If I said to you the word ‘Vix’, chances are you would be thinking that I was talking about ‘Vaporub’. However, in this case I am referring to one way in which we measure how ‘fearful’ financial markets are.
Not that Vicks Vaporub doesn’t have its uses in life. Aside from the obvious one of relieving nasal congestion it also serves as a reasonable clue to the health of a marriage. If you are happy sharing a bed with a sniffling partner covered in the stuff, chances are you’re both onto a good thing.
To give it its full title, VIX refers to the Chicago Board Options Exchange Market Volatility Index. That sounds very grand and a bit complicated, but as ever, I’ll try to break it down into a simple concept that is easier to understand. And I’ll leave most of the mathematics to those of you who want to contact me directly for a much fuller explanation.
The ‘options’ referred to in the title are essentially just price guarantees that can be traded for a fee. Some allow you to guarantee the price at which you can buy the stock index – others give you a guarantee to sell at a certain price.
And it’s the fee, or premium that you have to pay that gives us a clue to how relaxed or fearful the overall stock market is.
Why? Well if I am going to provide you with any form of guarantee, whether it’s on a household good or perhaps the insurance on a car, I need to work out how likely it is that I will have to pay out that guarantee and whether, on average, it will cost more that the fees I am charging.
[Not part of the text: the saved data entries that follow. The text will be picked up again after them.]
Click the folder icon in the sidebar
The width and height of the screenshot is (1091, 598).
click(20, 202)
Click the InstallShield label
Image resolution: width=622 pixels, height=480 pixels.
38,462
When it comes to a stock index, the chance that I will have to pay out depends largely on one factor, how volatile that stock market is, or more importantly, how volatile it is expected to become. The more wildly it is moving around, the more likely that I will have to pay out on the guarantee and therefore the more I want to charge upfront for providing it.
And that is what the VIX attempts to do. It looks at the prices being charged in the market for a variety of options or price guarantees and comes up with a value that tells us how volatile those prices are telling us the stock index is expected to be. And that number is a percentage of the current stock index price.
A figure of 20% means that there is almost a two thirds chance that the market will remain in a range up or down 20% in the next year. A lower figure would mean that expectations are for a much calmer market, a higher figure for a more volatile market.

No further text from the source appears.